Sub-Pixel Hot-Spot Detection in IR Imaging
==========================================

The standard objection — *"you need at least 2-3 pixels to detect a feature
(Nyquist, characterization, robustness against hot/dead pixels)"* — is
sound for visible-light imaging. In IR thermography, the physics is
different enough that a sub-pixel hot spot can dominate a pixel's signal by
orders of magnitude over the sensor noise floor.

This note works through *why*, with a worked example and the physical
limits where the claim breaks.

The mixing model
----------------

A pixel does not measure "a temperature." It integrates in-band spectral
radiance over its instantaneous field of view (IFOV). If a fraction

.. math::

   f = \frac{A_{\text{spot}}}{A_{\text{pixel}}}

of that IFOV is at temperature :math:`T_{\text{hot}}` and the remainder
:math:`(1-f)` is at :math:`T_{\text{bg}}`, the radiance reaching the
detector for that pixel is the area-weighted average:

.. math::

   L_{\text{pixel}} = f\, B(T_{\text{hot}}) \;+\; (1-f)\, B(T_{\text{bg}}).

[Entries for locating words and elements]

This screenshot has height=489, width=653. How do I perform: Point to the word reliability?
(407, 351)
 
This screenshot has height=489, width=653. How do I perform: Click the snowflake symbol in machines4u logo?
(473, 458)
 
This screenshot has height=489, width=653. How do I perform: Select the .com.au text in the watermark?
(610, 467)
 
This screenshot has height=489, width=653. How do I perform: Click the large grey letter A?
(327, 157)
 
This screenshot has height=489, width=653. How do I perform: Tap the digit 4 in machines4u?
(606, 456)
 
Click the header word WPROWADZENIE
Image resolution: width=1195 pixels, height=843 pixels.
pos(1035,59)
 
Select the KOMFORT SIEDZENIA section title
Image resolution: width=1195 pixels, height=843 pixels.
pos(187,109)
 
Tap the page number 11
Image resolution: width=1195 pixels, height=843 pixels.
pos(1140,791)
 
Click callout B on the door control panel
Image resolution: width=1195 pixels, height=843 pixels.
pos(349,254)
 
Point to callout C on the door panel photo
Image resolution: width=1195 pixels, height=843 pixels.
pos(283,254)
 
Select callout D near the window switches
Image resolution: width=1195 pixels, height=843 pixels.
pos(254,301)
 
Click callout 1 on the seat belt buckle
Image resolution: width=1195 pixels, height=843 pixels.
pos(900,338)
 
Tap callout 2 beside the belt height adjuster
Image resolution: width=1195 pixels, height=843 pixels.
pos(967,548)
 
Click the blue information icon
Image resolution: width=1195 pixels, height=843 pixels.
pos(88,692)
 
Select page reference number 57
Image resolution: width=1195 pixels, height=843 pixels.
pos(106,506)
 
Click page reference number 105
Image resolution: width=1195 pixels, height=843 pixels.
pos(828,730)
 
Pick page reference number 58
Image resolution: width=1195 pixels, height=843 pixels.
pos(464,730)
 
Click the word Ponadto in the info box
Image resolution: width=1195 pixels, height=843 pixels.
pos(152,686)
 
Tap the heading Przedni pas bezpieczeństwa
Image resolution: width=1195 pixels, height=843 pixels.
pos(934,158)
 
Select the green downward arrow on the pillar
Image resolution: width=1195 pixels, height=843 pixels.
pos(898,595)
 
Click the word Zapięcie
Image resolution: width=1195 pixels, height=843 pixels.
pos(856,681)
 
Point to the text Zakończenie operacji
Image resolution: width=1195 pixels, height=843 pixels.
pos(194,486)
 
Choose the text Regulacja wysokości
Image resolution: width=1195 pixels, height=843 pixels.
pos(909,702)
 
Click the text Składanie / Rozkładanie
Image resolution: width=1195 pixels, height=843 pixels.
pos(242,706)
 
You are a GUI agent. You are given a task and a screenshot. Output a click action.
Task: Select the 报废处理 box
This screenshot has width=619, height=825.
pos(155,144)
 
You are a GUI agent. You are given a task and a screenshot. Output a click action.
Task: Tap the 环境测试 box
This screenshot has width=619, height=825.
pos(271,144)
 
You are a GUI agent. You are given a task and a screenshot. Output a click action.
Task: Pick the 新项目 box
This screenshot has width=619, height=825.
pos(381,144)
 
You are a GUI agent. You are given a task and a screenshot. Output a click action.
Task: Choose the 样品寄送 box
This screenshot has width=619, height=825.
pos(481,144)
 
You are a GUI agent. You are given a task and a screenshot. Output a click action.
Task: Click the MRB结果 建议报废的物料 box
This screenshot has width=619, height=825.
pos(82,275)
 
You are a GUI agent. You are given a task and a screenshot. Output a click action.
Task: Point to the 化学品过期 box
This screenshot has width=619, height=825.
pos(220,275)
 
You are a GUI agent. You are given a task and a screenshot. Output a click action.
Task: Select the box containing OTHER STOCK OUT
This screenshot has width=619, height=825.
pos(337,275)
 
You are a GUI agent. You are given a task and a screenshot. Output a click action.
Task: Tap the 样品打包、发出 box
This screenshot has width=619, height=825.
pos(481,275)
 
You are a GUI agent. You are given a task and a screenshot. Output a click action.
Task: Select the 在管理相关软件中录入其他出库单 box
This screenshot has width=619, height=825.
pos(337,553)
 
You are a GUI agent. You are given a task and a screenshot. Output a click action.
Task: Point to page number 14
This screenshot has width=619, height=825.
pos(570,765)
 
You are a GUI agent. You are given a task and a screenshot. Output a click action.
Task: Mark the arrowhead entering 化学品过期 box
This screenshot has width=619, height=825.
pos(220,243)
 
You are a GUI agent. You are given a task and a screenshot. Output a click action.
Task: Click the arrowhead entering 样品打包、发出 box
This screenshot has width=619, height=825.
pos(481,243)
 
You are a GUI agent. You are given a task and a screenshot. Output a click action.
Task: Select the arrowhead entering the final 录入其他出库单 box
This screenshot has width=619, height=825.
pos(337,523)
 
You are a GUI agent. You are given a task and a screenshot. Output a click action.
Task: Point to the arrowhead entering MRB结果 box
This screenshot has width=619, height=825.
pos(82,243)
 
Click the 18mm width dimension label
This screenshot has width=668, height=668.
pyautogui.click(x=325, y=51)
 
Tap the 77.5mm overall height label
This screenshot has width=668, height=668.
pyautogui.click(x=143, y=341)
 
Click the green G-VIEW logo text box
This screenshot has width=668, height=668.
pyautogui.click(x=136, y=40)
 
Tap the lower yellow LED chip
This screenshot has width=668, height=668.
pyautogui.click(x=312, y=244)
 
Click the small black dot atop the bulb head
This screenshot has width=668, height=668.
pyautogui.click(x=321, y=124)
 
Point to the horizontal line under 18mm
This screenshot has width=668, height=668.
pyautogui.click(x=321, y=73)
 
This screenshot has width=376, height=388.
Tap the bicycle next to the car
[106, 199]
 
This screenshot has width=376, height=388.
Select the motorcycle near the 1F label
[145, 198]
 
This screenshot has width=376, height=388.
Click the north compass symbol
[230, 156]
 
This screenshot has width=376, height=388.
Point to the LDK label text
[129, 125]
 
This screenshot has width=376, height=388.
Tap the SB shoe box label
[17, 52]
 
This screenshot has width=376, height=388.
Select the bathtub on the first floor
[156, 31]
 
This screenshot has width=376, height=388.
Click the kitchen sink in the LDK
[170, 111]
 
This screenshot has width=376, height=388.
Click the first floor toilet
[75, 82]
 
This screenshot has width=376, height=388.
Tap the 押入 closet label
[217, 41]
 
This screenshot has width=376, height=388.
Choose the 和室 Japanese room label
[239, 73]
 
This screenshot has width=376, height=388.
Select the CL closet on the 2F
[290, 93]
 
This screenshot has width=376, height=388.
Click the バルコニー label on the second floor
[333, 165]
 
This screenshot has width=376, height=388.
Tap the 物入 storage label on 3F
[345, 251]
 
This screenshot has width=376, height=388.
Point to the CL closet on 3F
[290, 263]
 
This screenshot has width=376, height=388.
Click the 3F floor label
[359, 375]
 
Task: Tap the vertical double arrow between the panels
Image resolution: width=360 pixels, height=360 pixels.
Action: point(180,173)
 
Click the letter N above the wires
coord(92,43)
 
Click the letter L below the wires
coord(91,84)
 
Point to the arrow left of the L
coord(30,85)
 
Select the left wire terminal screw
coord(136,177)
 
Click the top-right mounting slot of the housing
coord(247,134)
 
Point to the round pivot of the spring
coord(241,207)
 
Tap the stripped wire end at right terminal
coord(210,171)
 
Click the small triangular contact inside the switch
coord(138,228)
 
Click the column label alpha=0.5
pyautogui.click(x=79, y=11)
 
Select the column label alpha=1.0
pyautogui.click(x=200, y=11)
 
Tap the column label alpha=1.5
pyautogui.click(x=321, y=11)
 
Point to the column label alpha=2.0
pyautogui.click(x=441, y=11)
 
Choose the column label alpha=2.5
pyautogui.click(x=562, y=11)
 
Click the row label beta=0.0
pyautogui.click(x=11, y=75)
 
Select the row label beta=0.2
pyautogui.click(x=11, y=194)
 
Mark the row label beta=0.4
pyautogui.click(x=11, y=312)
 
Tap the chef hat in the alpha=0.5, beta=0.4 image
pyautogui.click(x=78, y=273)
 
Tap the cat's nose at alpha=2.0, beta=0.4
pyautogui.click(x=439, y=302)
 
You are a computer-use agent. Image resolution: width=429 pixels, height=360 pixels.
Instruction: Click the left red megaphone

Required task → Please extract the stretch of the IR hot-spot note from "Sub-Pixel Hot-Spot Detection" through "the claim breaks.", copying it word for word.

Complete response →
Sub-Pixel Hot-Spot Detection in IR Imaging
==========================================

The standard objection — *"you need at least 2-3 pixels to detect a feature
(Nyquist, characterization, robustness against hot/dead pixels)"* — is
sound for visible-light imaging. In IR thermography, the physics is
different enough that a sub-pixel hot spot can dominate a pixel's signal by
orders of magnitude over the sensor noise floor.

This note works through *why*, with a worked example and the physical
limits where the claim breaks.